Item coordinate data
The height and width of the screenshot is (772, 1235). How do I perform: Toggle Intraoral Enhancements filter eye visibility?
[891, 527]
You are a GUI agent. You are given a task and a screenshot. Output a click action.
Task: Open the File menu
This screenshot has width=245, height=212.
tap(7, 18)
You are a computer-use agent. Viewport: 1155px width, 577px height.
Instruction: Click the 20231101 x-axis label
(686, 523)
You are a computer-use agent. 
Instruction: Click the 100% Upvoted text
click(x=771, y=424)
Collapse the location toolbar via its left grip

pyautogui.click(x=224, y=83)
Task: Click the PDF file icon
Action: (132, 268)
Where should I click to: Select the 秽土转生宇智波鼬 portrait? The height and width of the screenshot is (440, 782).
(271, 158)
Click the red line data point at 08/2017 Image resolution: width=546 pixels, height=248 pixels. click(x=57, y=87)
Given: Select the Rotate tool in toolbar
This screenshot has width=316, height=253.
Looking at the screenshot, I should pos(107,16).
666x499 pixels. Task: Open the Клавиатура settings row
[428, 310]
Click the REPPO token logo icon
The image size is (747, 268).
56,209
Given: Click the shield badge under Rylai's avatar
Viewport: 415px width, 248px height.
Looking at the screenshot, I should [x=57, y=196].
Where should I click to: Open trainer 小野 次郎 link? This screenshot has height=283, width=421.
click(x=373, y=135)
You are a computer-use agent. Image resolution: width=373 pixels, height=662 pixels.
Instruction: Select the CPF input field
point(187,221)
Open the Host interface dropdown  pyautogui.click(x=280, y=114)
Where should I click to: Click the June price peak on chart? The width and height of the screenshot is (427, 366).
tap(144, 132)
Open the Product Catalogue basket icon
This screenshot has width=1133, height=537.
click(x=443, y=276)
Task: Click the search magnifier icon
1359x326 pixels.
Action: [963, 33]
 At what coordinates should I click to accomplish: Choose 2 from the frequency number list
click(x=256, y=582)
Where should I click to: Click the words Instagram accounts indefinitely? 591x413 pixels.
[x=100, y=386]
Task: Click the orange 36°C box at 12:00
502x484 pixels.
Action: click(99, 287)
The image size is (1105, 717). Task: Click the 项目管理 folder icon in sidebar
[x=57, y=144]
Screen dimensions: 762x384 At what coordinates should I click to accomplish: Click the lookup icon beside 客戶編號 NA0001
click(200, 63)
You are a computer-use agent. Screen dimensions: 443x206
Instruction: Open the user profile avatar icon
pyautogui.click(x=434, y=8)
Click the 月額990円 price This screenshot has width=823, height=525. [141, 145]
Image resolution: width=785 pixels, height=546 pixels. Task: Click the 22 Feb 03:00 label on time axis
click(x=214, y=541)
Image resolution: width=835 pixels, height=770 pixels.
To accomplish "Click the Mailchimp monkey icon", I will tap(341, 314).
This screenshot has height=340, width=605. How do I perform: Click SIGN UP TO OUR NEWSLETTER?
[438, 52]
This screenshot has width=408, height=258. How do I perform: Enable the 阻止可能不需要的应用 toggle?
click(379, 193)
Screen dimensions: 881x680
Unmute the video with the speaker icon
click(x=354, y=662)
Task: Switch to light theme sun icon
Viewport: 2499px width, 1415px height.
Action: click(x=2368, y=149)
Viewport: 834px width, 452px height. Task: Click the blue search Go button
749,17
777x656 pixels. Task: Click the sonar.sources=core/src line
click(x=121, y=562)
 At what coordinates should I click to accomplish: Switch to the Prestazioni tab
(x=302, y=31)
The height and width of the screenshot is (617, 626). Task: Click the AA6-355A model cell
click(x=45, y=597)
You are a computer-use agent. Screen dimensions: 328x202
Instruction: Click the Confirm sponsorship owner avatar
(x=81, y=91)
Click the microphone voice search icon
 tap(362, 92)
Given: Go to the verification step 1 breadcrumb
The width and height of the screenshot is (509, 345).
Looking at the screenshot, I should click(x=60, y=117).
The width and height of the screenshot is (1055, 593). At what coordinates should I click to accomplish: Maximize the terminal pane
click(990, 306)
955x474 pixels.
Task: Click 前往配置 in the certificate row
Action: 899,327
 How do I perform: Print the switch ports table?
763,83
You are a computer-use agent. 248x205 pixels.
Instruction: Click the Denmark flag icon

**What is needed**
Write out all the entries above, reproducing every line word for word.

**Output**
The height and width of the screenshot is (772, 1235). How do I perform: Toggle Intraoral Enhancements filter eye visibility?
[891, 527]
You are a GUI agent. You are given a task and a screenshot. Output a click action.
Task: Open the File menu
This screenshot has width=245, height=212.
tap(7, 18)
You are a computer-use agent. Viewport: 1155px width, 577px height.
Instruction: Click the 20231101 x-axis label
(686, 523)
You are a computer-use agent. 
Instruction: Click the 100% Upvoted text
click(x=771, y=424)
Collapse the location toolbar via its left grip

pyautogui.click(x=224, y=83)
Task: Click the PDF file icon
Action: (132, 268)
Where should I click to: Select the 秽土转生宇智波鼬 portrait? The height and width of the screenshot is (440, 782).
(271, 158)
Click the red line data point at 08/2017 Image resolution: width=546 pixels, height=248 pixels. click(x=57, y=87)
Given: Select the Rotate tool in toolbar
This screenshot has width=316, height=253.
Looking at the screenshot, I should pos(107,16).
666x499 pixels. Task: Open the Клавиатура settings row
[428, 310]
Click the REPPO token logo icon
The image size is (747, 268).
56,209
Given: Click the shield badge under Rylai's avatar
Viewport: 415px width, 248px height.
Looking at the screenshot, I should [x=57, y=196].
Where should I click to: Open trainer 小野 次郎 link? This screenshot has height=283, width=421.
click(x=373, y=135)
You are a computer-use agent. Image resolution: width=373 pixels, height=662 pixels.
Instruction: Select the CPF input field
point(187,221)
Open the Host interface dropdown  pyautogui.click(x=280, y=114)
Where should I click to: Click the June price peak on chart? The width and height of the screenshot is (427, 366).
tap(144, 132)
Open the Product Catalogue basket icon
This screenshot has width=1133, height=537.
click(x=443, y=276)
Task: Click the search magnifier icon
1359x326 pixels.
Action: [963, 33]
 At what coordinates should I click to accomplish: Choose 2 from the frequency number list
click(x=256, y=582)
Where should I click to: Click the words Instagram accounts indefinitely? 591x413 pixels.
[x=100, y=386]
Task: Click the orange 36°C box at 12:00
502x484 pixels.
Action: click(99, 287)
The image size is (1105, 717). Task: Click the 项目管理 folder icon in sidebar
[x=57, y=144]
Screen dimensions: 762x384 At what coordinates should I click to accomplish: Click the lookup icon beside 客戶編號 NA0001
click(200, 63)
You are a computer-use agent. Screen dimensions: 443x206
Instruction: Open the user profile avatar icon
pyautogui.click(x=434, y=8)
Click the 月額990円 price This screenshot has width=823, height=525. [141, 145]
Image resolution: width=785 pixels, height=546 pixels. Task: Click the 22 Feb 03:00 label on time axis
click(x=214, y=541)
Image resolution: width=835 pixels, height=770 pixels.
To accomplish "Click the Mailchimp monkey icon", I will tap(341, 314).
This screenshot has height=340, width=605. How do I perform: Click SIGN UP TO OUR NEWSLETTER?
[438, 52]
This screenshot has width=408, height=258. How do I perform: Enable the 阻止可能不需要的应用 toggle?
click(379, 193)
Screen dimensions: 881x680
Unmute the video with the speaker icon
click(x=354, y=662)
Task: Switch to light theme sun icon
Viewport: 2499px width, 1415px height.
Action: click(x=2368, y=149)
Viewport: 834px width, 452px height. Task: Click the blue search Go button
749,17
777x656 pixels. Task: Click the sonar.sources=core/src line
click(x=121, y=562)
 At what coordinates should I click to accomplish: Switch to the Prestazioni tab
(x=302, y=31)
The height and width of the screenshot is (617, 626). Task: Click the AA6-355A model cell
click(x=45, y=597)
You are a computer-use agent. Screen dimensions: 328x202
Instruction: Click the Confirm sponsorship owner avatar
(x=81, y=91)
Click the microphone voice search icon
 tap(362, 92)
Given: Go to the verification step 1 breadcrumb
The width and height of the screenshot is (509, 345).
Looking at the screenshot, I should click(x=60, y=117).
The width and height of the screenshot is (1055, 593). At what coordinates should I click to accomplish: Maximize the terminal pane
click(990, 306)
955x474 pixels.
Task: Click 前往配置 in the certificate row
Action: 899,327
 How do I perform: Print the switch ports table?
763,83
You are a computer-use agent. 248x205 pixels.
Instruction: Click the Denmark flag icon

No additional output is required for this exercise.